*YOUR INSTRUCTIONS:*
Copy the lines word for word, starting with the line that contains "has width=1442, height=1265." and going on through the last line.

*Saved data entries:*
*** Block opens ***

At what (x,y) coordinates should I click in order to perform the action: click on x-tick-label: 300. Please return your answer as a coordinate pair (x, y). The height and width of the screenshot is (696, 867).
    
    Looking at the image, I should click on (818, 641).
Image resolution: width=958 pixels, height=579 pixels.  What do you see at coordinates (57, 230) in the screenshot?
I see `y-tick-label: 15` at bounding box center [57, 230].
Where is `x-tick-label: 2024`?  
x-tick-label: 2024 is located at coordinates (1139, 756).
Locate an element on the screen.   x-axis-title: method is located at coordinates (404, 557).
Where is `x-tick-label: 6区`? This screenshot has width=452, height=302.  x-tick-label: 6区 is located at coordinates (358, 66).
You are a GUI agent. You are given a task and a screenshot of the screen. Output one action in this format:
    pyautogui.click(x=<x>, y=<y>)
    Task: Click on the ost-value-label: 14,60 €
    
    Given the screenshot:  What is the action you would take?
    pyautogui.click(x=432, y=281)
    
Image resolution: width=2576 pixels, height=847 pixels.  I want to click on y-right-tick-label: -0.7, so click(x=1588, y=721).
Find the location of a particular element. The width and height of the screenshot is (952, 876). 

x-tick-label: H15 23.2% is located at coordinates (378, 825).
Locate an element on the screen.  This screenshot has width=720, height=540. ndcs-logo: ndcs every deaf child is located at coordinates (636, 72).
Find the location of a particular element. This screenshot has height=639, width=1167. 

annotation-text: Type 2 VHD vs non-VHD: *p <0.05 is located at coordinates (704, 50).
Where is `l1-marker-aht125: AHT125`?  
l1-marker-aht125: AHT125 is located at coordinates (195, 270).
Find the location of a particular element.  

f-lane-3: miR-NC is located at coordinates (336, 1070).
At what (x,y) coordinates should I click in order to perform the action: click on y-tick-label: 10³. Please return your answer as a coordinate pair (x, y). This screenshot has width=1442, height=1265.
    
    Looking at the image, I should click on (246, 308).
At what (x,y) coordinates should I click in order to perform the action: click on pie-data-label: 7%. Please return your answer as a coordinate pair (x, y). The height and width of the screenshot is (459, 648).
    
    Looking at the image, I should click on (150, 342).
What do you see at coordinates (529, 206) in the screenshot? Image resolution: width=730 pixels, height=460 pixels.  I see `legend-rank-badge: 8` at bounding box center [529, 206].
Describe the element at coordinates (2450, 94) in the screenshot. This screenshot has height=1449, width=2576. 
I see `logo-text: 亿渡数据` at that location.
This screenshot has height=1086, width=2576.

*** Block closes ***

*EXERCISE RESPONSE:*
At what (x,y) coordinates should I click in order to perform the action: click on y-tick-label: 10³. Please return your answer as a coordinate pair (x, y). This screenshot has width=1442, height=1265.
    
    Looking at the image, I should click on (246, 308).
At what (x,y) coordinates should I click in order to perform the action: click on pie-data-label: 7%. Please return your answer as a coordinate pair (x, y). The height and width of the screenshot is (459, 648).
    
    Looking at the image, I should click on (150, 342).
What do you see at coordinates (529, 206) in the screenshot? Image resolution: width=730 pixels, height=460 pixels.  I see `legend-rank-badge: 8` at bounding box center [529, 206].
Describe the element at coordinates (2450, 94) in the screenshot. This screenshot has height=1449, width=2576. 
I see `logo-text: 亿渡数据` at that location.
This screenshot has height=1086, width=2576.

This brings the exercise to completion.